Mailbag Specification Changelog
Mailbag Specification 1.0.0
Release Notes
- Old
original_filenames.txtfor attachments renamed asattachments.csvand now required to better handle missing filenames and filename normalization. - CSV rules clarified and moved to Section 5.5 as they now impact both
mailbag.csvandattachments.csv. - Added explicit support for “companion” metadata files in mailbags.
- Added PREMIS XML examples provided by @asciim0.
- Reworded sections based on comments on 0.3 release.
Mailbag Specification 0.3 (Release Candidate)
The Mailbag Project Team is seeking another round of feedback on a release candidate for the the Mailbag Specification.
Please comment directly in the Google Doc or open an issue on the Mailbag Github repo. We hope to release a 1.0 version of the specification after addressing any feedback over the next few weeks.
We are very thankful for any time you contribute to providing feedback!
Supporting multiple email accounts
Originally, the specification was designed to package a single email account export, as preserving the folder structure of an account was a major priority for the project. We received a lot of feedback that this was a significant limitation, but we were originally not very confident that we could preserve the intellectual arrangement of email while also supporting multiple email accounts. But after some real-world testing in developing the Mailbagit tool, we think we have found a reasonable solution.
In version 0.3, a mailbag is not opinionated on whether it contains a single or multiple email accounts or even whether the directory structure that it packages is a meaningful arrangement at all. It only attempts to fully document the directory structure it is provided as well as any email folder structure it can extract in the mailbag.csv tag file. It uses three fields to do this:
- Original-File contains the directory path to the source file for each message.
- Message-Path contains any account structure extracted from PST files or headers like X-Folder or X-Gmail-Labels.
- Derivatives-Path is a join of Original-File (with the file extension removed) and Message-Path. This is the path used to reference all derivative files in a mailbag. This field must be normalized for use as a valid path for the filesystem where a mailbag was packaged. A mailbag is not opinionated on which normalization method is used.
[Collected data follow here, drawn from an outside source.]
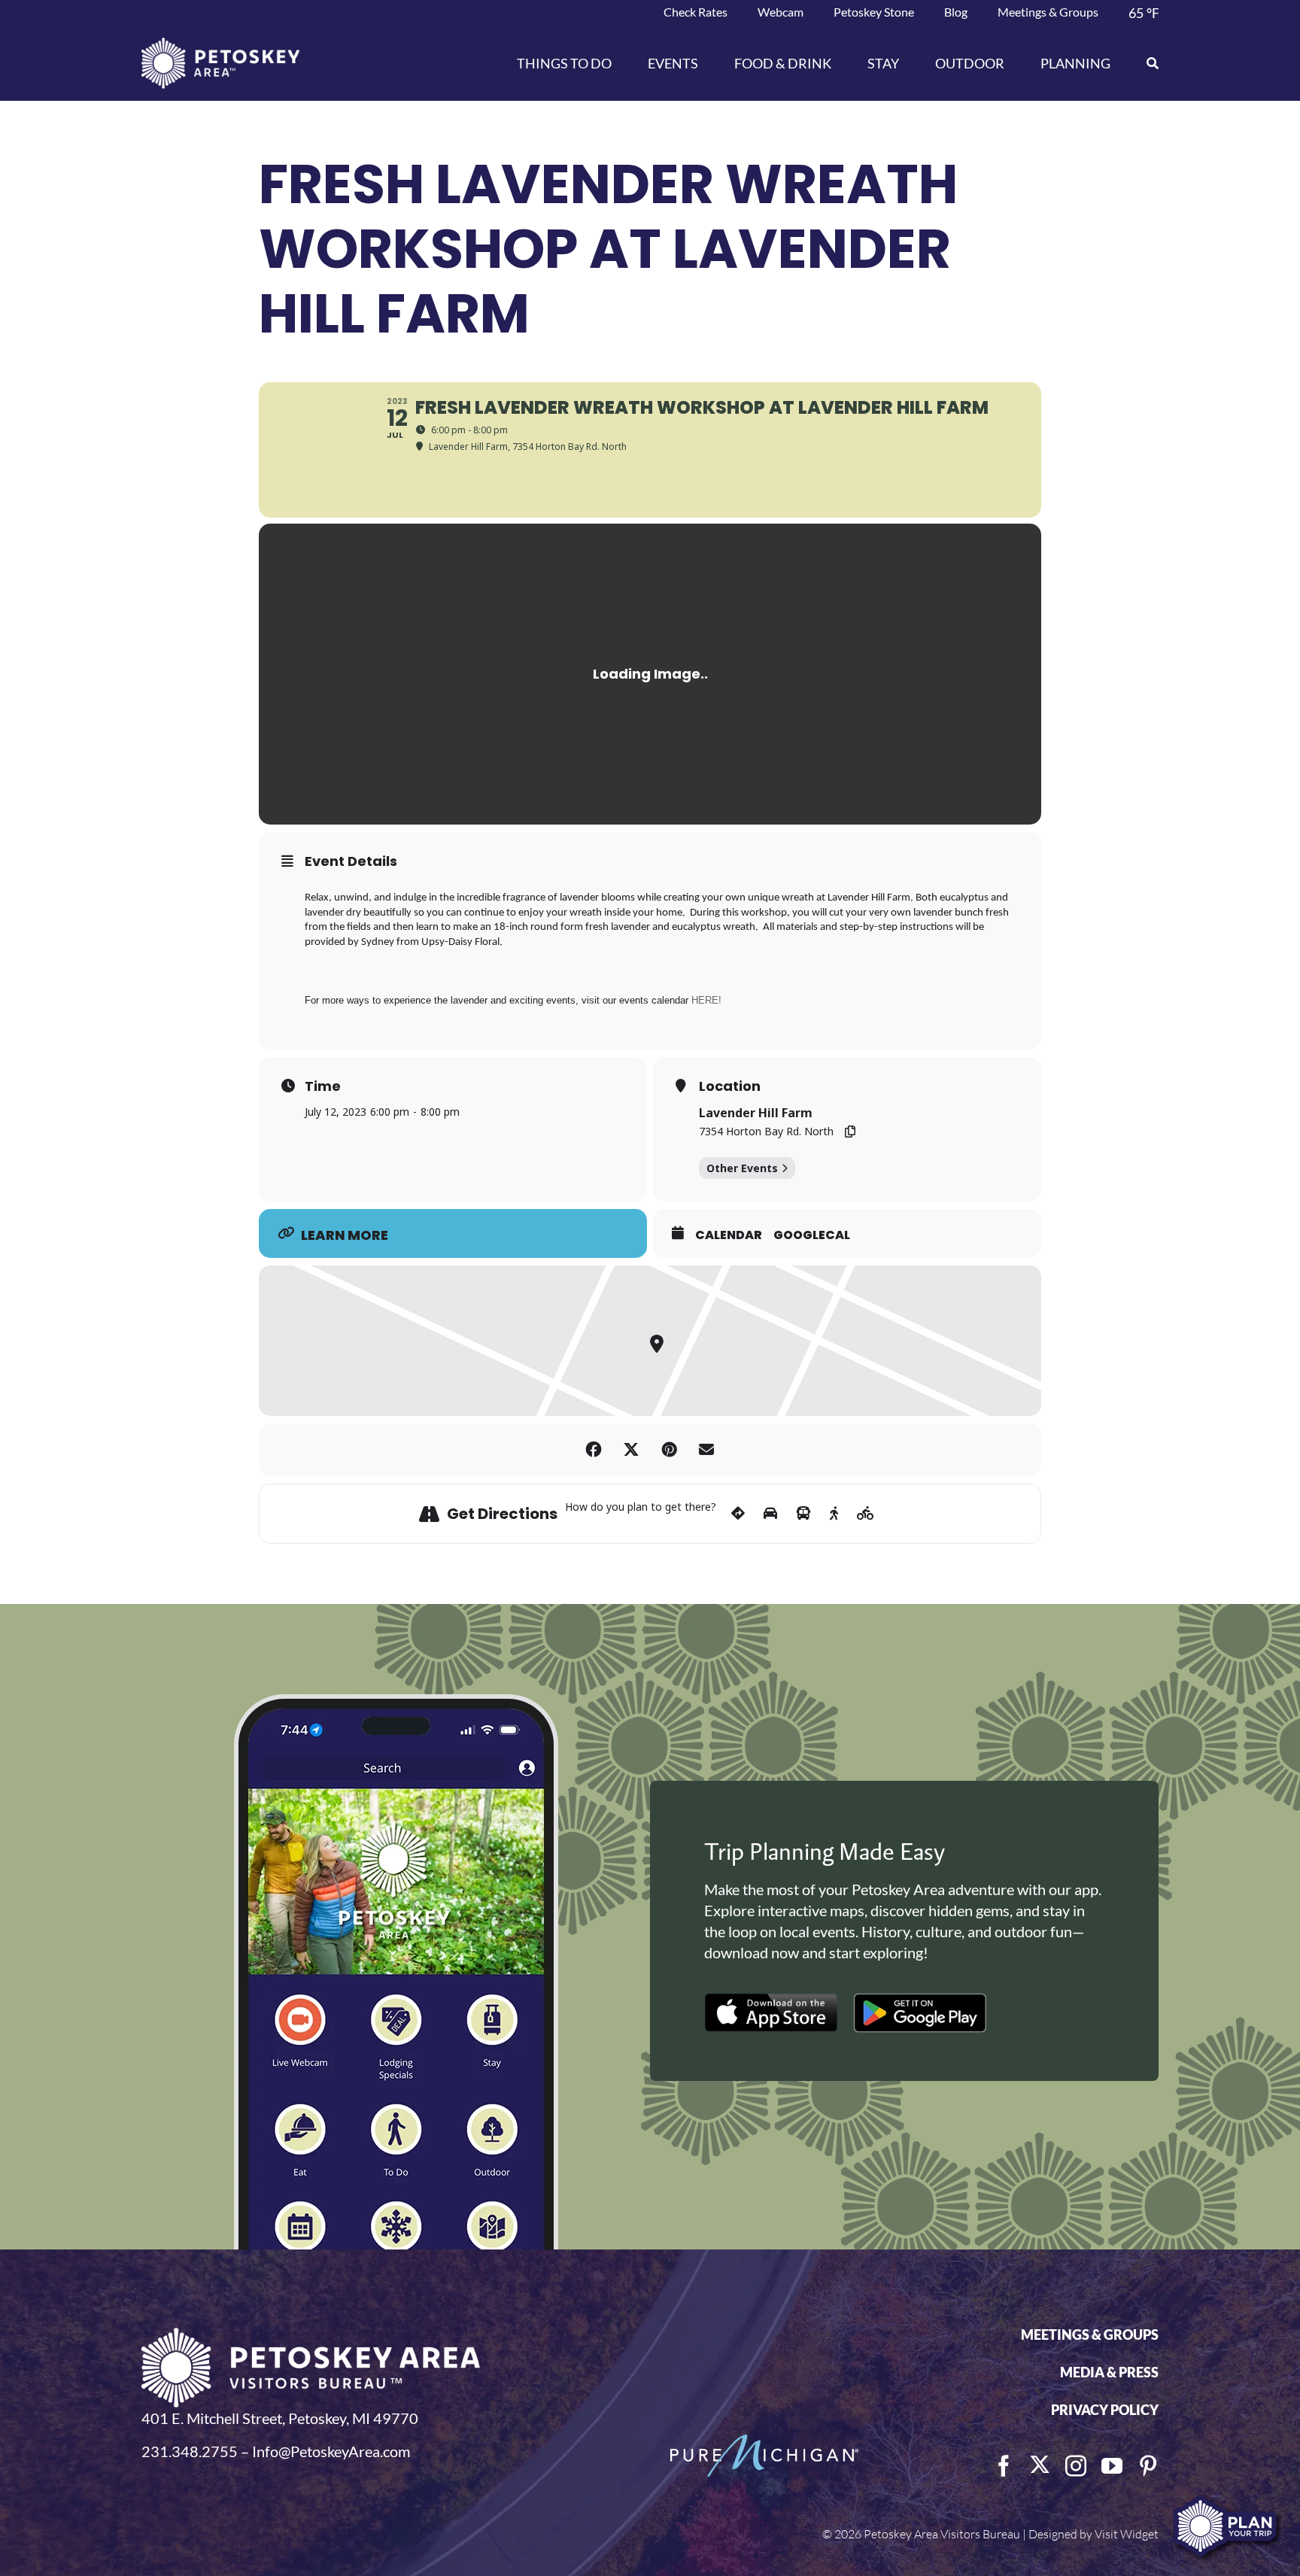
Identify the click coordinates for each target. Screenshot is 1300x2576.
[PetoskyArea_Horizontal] (220, 45)
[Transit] (803, 1513)
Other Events (742, 1168)
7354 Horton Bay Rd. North (766, 1131)
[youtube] (1111, 2466)
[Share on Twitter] (631, 1450)
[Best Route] (738, 1513)
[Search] (1143, 63)
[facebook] (1003, 2466)
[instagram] (1075, 2466)
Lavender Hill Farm (755, 1112)
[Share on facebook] (593, 1450)
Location (730, 1086)
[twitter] (1039, 2464)
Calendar (728, 1235)
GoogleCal (811, 1235)
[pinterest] (1148, 2466)
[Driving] (770, 1513)
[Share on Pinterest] (669, 1450)
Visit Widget (1127, 2533)
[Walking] (834, 1513)
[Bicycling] (865, 1513)
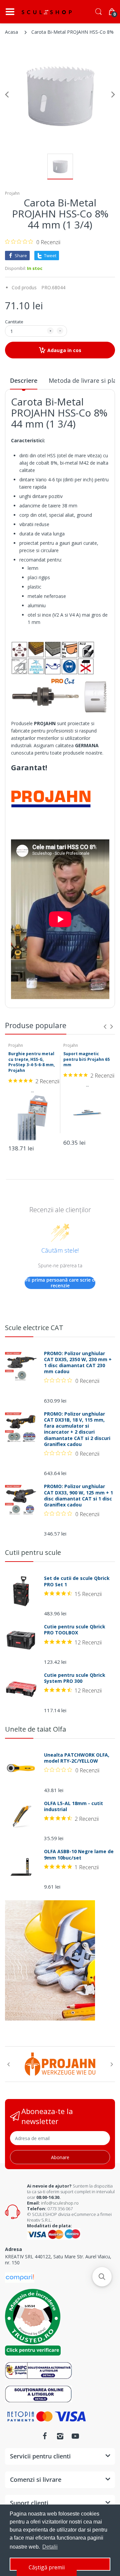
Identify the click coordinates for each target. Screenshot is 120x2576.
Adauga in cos (64, 350)
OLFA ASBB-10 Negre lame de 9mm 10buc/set (79, 1854)
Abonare (60, 2157)
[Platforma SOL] (38, 2393)
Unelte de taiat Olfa (35, 1729)
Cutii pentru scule (33, 1552)
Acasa (11, 32)
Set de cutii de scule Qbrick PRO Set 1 (77, 1581)
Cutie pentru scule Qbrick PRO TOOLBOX (74, 1630)
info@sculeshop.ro (60, 2203)
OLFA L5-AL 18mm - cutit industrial (73, 1806)
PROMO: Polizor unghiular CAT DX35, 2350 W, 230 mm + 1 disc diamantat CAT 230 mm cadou (78, 1362)
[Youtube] (75, 2436)
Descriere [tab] (23, 380)
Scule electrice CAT (34, 1327)
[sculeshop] (47, 12)
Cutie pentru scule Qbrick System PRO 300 (74, 1678)
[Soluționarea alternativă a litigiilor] (38, 2370)
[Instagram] (60, 2436)
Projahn (12, 193)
We this is the simplest implementation we could come up with that sufficiently documents everything. Let us know if there is something we’ve overlooked!
Release Notes
-
Section 4.2 was edited to reflect the importance of Derivatives-Path
-
Section 5.3.1 and 5.3.2 were updated to include Original-File, Message-Path, and Derivatives-Path with definitions and examples.
-
Section 5.3.1 and 5.3.2 were updated to include an Error field in mailbag.csv which is useful to denote any parser or derivatives errors found while packaging a mailbag. Implementations are also recommended to provide a more comprehensive error report outside of a mailbag.
-
In section 5.2.3, Mailbag-Source-Filename removed as an optional field. Including multiple PST or MBOX files in a mailbag makes this less useful and source files are documented in the Original-File field in mailbag.csv. As all bag-info fields are extensible, implementations are still welcome to document this in bag-info if they would like.
-
In sections 4.4.1 and 4.4.1.2 the specification no longer recommends maintaining original folder names for derivative files. Instead, it now requires the use of Mailbag-Message-ID. The example in section 4.4.5 was updated to reflect this.
-
In creating the mailbagit tool, we discovered that email folder names, when extracted from PST files or X-Folder or X-Gmail-Labels email headers pose an additional risk of filesystem incompatibility issues due to the potential for special characters. Section 4.2.2 was added to address this and the existing section 4.4.3 was edited to maintain consistency.
-
Section 1.4 was updated to allow v0.97 bags, as Bagit-Python has yet to be tested with v1.0 and still creates bags labeled as v0.97 compliant.
-
Section 1.5 was updated to add more information in the Email folder definition
Mailbag Specification 0.2 (Call for Comments)
The Mailbag Project Team is interested in any feedback on this version of the Mailbag Specification!
We received some really wonderful feedback from both the earlier call for comments on the design documents and the specification working meeting! We truly appreciate the thoughtfulness and energy we’ve received from the community so far. Much of the feedback was either positive or easy to fix or incorporate, but there were also a number of thoughts that generated some interesting discussions among the advisory board. We wrote up these decision points as Github issues to document our thinking and hopefully to open up these conversations to the community.
For this round of feedback, we would love to hear what you think about these issues in particular:
- Can/should a mailbag contain multiple email accounts?
- Can a mailbag be used to package multiple versions of email, such as for weeding or redactions?
- Will a mailbag include descriptive metadata?
- Will a Mailbag include PREMIS events?
- Use of mailbag.csv
- Use of original filenames
- Will mailbag use EA-PDF?
- Use of personas
- Line endings and encoding for tag files
You are also welcome to comment generally on the specification! We particularly welcome comments that can foster a public discussion, such as a Github issues or comment directly in the Google Doc. You can also email comments directly to gwiedeman [at] albany [dot] edu.
Any feedback is great, and it’s even more actionable for us if you offer specific user stories or make connections to the project personas!
Mailbag Specification 0.1 (Working Meeting Pre-Release)
The project is currently incorporating feedback from the Working Meeting. Since this process is taking a bit longer than expected, we decided to publicly link the Pre-Release for anyone interested. We do expect this document to substantially change, and we hope to soon publish an updated version along with a public call for comments in the coming weeks.